Funding details to be worked out, with commission majority agreeing residents should not have to pay special tax to help cover cost

At the end of their nearly four-and-a-half-hour-long stormwater workshop on May 21, the Sarasota County commissioners voted unanimously to approve a higher level of annual service for the county’s waterways, including Phillippi Creek.
County Public Works Director Spencer Anderson estimated that the expense for a revised program of work would cost an extra $10 million a year, for a total potential budget of $24,255,648, including contracted services and new equipment. That compares to the current annual cost of $11,346,359, a slide showed.
Anderson included in his chart a one-time expense for more equipment, which he put at $3,009,000.

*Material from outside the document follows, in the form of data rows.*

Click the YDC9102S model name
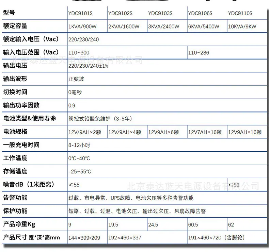Viewport: 269px width, 252px height. pos(120,13)
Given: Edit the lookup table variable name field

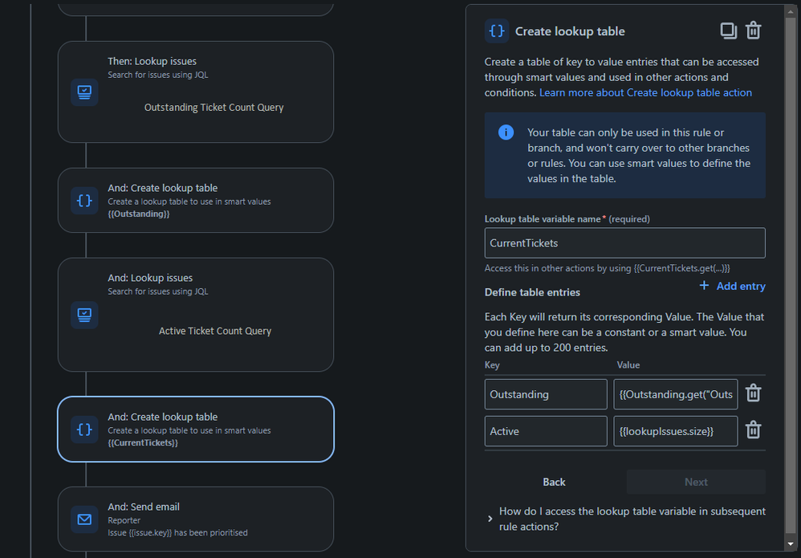Looking at the screenshot, I should (624, 243).
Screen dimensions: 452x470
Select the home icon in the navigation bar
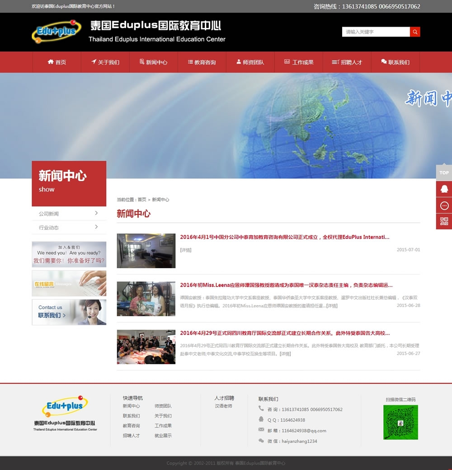[50, 62]
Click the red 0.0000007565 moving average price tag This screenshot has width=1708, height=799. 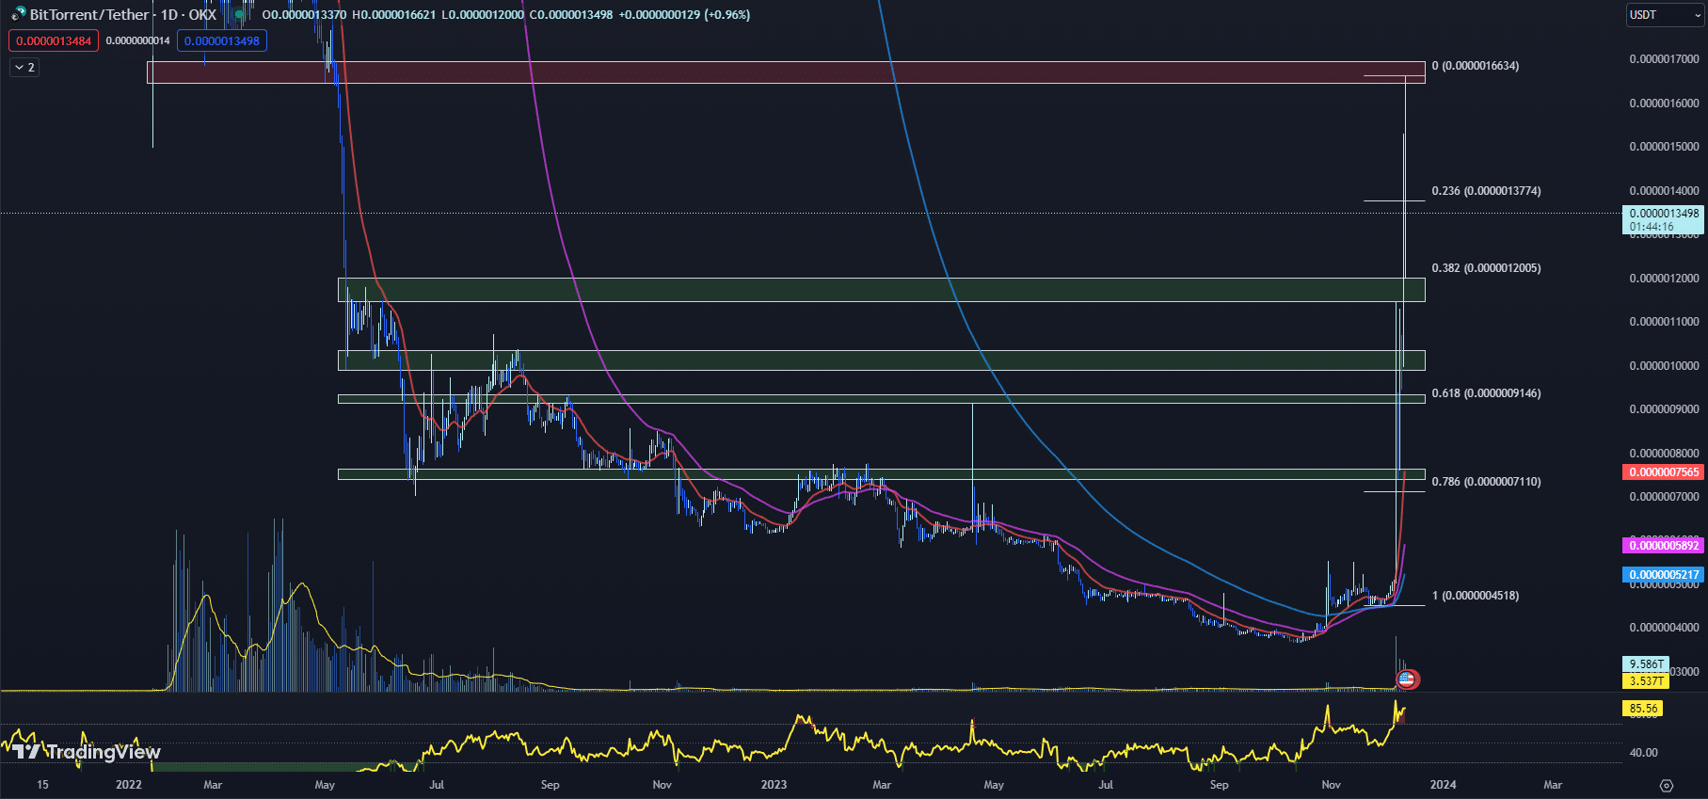(1663, 472)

With commissioners confessing fatigue as the discussion went on after 5 p.m. — following a three-hour budget workshop they conducted that morning — they also agreed to delve later into options for covering the extra expense.
Moreover, after reading through a July 13, 2022 stormwater ordinance that was approved by the board members seated at that time, Commissioner Mark Smith told Anderson that it was his understanding that the county should pay for the maintenance of Phillippi Creek and all the other “natural surface waterways,” as he quoted from the ordinance. They drain from the eastern part of the county to Sarasota Bay and have done so since the 1920s, Smith stressed.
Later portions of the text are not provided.